(BRANO DA LEGGERE)
Nella vita degli attori non c’è spazio per conservare cimeli in vista di un qualcuno che, in futuro, possa goderne: il peso del passato è un peso troppo faticoso da trascinare di mese in mese per l’Italia. Per loro ciò che è importante conservare è lo stretto necessario per sopravvivere un’altra giornata ancora.
“L’attore s’interessa sempre, soprattutto, di ciò che riguarda la sua vita di un giorno. Il domani non conta, quasi non esiste, occupato com’è a fabbricare con le proprie mani la sua giornata… L’attore vive troppo intensamente le sue ore per poter pensare ai giorni che verranno e che dovrà vivere con uguale intensità. Le sue gioie, come i dolori, nascono quasi improvvisamente, occupano la sua vita per una sera, per una battaglia da combattere, sia un successo come una sconfitta. Tutto finisce quando cala il sipario e il pubblico sfolla la sala del teatro.

 E come altra gente ripopolerà la stessa sala la sera dopo, così l’attore riapparirà ai lumi della ribalta dove l’insuccesso di ieri può cambiarsi in rivincita; e viceversa. Quanto tempo è passato perché il sipario si rialzi e la finzione ricominci? Un giorno, esattamente, da una sera all’altra, con la puntualità dell’orologio che ritorna inevitabilmente sulla stessa ora ad ogni giro delle sfere… E se tutte le sere l’attore deve chiedere al suo cervello uno sforzo maggiore, come può pensare alla sua vita di domani, alla vita materiale che pure assilla da ogni parte con le sue miserie e le sue brutture?” (Lucio Ridenti, Palcoscenico, Edizioni Atanor, Todi, pgg. 115-116)

IL NOMADISMO E IL VALORE DELLA DIVERSITÀ

Ogni cultura, anche la più compatta e chiusa, ha sentito, prima o poi, il bisogno di confrontarsi con la diversità, con lo straniero, con colui che non parla la sua lingua, non veste i suoi abiti, non condivide con essa spazi, memorie e tradizioni. I vecchi attori italiani, apolidi e cosmopoliti, sradicati e nomadi, hanno rappresentato per secoli quella diversità che desta meraviglia e ripulsa, che fa sognare un’epoca nuova e apre nuovi orizzonti.

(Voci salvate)
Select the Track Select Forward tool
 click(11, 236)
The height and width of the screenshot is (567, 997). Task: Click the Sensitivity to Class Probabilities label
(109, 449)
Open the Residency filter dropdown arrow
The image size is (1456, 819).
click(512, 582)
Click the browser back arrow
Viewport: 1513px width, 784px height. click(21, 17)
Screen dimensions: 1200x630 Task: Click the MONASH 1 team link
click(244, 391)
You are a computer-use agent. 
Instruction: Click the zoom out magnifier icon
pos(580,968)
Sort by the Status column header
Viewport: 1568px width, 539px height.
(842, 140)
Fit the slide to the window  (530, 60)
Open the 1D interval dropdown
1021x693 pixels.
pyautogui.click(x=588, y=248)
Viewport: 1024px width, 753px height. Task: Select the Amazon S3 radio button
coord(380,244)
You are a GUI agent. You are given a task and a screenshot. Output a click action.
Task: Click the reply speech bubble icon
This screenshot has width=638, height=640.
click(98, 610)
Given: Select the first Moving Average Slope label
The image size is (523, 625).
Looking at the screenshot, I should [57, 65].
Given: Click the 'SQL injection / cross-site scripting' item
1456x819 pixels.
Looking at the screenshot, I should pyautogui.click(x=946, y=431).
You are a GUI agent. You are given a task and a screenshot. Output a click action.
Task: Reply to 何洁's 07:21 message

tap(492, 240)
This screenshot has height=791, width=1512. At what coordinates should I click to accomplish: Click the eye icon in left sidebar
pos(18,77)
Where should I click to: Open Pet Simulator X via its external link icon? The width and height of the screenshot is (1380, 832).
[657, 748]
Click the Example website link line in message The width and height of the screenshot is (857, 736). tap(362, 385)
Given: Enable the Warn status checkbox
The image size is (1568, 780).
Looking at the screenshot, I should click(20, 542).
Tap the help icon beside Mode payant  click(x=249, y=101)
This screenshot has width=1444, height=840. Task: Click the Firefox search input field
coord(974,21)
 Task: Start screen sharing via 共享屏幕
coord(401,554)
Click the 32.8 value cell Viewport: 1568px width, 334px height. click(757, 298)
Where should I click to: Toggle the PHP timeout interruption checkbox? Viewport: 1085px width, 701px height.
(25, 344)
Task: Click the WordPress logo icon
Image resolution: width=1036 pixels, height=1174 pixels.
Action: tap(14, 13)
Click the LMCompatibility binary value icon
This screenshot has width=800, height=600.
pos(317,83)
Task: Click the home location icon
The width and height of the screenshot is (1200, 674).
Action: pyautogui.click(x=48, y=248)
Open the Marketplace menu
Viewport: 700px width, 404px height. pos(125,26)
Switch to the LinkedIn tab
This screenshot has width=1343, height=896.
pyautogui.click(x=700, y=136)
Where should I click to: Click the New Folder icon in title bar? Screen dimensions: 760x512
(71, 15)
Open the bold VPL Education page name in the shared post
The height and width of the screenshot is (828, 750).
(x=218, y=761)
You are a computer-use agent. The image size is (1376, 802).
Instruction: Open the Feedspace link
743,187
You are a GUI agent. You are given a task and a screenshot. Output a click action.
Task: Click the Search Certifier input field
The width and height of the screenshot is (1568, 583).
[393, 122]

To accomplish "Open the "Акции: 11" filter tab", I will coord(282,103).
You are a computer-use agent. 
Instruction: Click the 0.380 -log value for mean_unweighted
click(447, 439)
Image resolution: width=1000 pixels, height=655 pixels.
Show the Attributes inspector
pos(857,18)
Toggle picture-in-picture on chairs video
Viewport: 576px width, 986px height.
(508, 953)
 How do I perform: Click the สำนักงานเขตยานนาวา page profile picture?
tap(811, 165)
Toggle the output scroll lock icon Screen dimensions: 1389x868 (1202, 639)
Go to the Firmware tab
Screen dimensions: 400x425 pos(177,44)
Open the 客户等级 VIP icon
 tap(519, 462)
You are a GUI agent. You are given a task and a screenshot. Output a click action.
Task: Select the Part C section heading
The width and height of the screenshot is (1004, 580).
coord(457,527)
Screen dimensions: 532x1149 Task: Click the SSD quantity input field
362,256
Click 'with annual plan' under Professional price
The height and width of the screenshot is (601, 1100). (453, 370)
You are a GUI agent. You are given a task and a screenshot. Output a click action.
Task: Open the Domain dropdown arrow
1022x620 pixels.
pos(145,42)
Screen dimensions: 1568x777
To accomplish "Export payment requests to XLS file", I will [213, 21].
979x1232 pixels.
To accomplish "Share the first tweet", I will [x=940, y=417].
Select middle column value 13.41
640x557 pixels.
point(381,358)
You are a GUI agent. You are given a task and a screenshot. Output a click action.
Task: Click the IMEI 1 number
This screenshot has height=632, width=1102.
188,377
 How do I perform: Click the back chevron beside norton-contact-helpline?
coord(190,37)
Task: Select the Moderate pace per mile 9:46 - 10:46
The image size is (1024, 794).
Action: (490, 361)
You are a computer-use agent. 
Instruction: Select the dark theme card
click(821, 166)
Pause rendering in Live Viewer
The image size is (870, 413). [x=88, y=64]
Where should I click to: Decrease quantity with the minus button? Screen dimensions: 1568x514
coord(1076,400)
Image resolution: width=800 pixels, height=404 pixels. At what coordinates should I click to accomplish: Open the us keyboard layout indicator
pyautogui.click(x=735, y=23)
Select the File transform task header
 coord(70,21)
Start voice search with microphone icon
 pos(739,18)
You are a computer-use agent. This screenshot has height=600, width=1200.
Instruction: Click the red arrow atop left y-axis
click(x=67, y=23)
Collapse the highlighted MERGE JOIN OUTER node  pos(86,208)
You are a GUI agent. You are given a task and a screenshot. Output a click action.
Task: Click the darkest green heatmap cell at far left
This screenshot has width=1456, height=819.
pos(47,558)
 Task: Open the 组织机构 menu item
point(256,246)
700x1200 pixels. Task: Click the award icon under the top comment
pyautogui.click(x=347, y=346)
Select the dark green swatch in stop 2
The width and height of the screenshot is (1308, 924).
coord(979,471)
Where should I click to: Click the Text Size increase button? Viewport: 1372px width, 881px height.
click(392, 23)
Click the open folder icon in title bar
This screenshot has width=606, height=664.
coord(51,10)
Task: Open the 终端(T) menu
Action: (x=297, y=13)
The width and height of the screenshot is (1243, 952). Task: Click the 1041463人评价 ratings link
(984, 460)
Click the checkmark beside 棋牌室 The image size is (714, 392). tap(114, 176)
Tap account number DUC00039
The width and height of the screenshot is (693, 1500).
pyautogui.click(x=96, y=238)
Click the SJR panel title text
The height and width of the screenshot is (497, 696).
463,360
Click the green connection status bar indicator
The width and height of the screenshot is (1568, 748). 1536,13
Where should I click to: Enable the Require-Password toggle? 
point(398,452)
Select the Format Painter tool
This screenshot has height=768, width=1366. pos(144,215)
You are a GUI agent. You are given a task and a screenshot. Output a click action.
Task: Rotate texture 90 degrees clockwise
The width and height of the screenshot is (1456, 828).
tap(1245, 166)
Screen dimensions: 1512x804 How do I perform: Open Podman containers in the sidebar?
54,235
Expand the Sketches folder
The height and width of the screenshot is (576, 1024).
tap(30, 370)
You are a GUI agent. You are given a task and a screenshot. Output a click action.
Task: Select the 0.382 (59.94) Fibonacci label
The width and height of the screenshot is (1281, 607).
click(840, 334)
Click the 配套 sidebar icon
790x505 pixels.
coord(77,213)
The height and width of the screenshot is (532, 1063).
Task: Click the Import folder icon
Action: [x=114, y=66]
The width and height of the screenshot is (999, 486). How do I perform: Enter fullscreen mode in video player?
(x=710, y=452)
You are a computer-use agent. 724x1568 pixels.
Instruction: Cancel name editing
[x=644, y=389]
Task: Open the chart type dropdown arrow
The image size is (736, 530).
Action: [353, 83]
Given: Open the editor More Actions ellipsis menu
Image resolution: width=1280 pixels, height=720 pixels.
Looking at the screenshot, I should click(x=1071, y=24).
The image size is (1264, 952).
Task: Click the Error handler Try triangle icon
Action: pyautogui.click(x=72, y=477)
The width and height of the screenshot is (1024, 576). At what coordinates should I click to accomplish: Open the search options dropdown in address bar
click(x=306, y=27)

(COMPITO ASSEGNATO A)
Stabilisci se le affermazioni seguenti concordano con il brano sulla vita degli attori: (i) l'attore si interessa soprattutto della sua vita di un giorno; (ii) gli attori conservano cimeli perché qualcuno possa goderne in futuro; (iii) i vecchi attori italiani erano legati a un solo luogo. Per ciascuna rispondi sì o no e riporta le parole del brano che lo stabiliscono.
(COMPITO ASSEGNATO B)
Prosegui il brano sulla vita degli attori a partire dalla sua ultima frase.

(RISULTATO DELL'ESERCIZIO A)
(i) Sì: «L’attore s’interessa sempre, soprattutto, di ciò che riguarda la sua vita di un giorno.»
(ii) No: «Nella vita degli attori non c’è spazio per conservare cimeli in vista di un qualcuno che, in futuro, possa goderne»
(iii) No: «I vecchi attori italiani, apolidi e cosmopoliti, sradicati e nomadi»

(RISULTATO DELL'ESERCIZIO B)
La dimensione del viaggio è legata da sempre all’esperienza, nel suo doppio aspetto di esperienza terribile e, insieme, paradisiaca. È Ulisse l’archetipo del viaggiatore, di colui che vive più vite in una, rapito talvolta in luoghi incantati, talaltra imprigionato in spelonche terrificanti. Gli attori, nelle loro vite errabonde, hanno in qualche modo rivivificato la mitica figura di Ulisse.

Quando una compagnia di attori arriva in una piccola comunità, è come se iniziasse a soffiare un’aria nuova, a tratti quasi sovversiva. Il loro vivere è percepito senza regole: gli uomini prima dello spettacolo si truccano li occhi e le labbra e passano ore di fronte allo specchio, vittime di una femminea vanità; talvolta recitano addirittura en travesti con abiti femminili.
Le attrici di giorno osano frequentare i bar o le trattorie, luoghi esclusivamente maschili, e alla sera addirittura hanno la sfrontatezza di esibire il proprio corpo e le proprie emozioni di fronte agli occhi indiscreti di un pubblico maschile.
Gli attori dormono la mattina quando tutta la società “normale” si sveglia per lavorare e li trovi invece svegli nella notte, dopo lo spettacolo, radunati in gruppo a mangiare e far baldoria. Mentre il “mondo dei più” è sprofondato nel sonno e nelle paure di spettrali presenze, gli attori vivono il meglio della loro esistenza, tra un sipario che si apre e uno che si chiude.

Gli attori girovaghi sono la condanna dei preti e gli alleati più sicuri degli intellettuali; sono le vittime designate della maldicenza delle beghine e il modello che ispira tante giovani maestre. Racchiudono in sé il fascino inoppugnabile del diverso, ma anche la sua pericolosa ambiguità.
Sono la breccia nella “sfera compatta dell’identità”, la maglia rotta nella rete dell’identico.
Ed è forse di questo che ha avuto paura la contemporaneità, apparentemente tanto aperta al nuovo e al diverso, ma poi spietata livellatrice di ogni diversità.
La contemporaneità ha chiuso per sempre la lunga vicenda degli attori girovaghi, costringendoli a stanziarsi in una città e in un teatro.
Tragica scomparsa, non solo di un modo di far teatro, ma ancor prima di un modo d’esistere che sapeva portare capillarmente la rivoluzione in giro per il mondo, senza ferro né fuoco.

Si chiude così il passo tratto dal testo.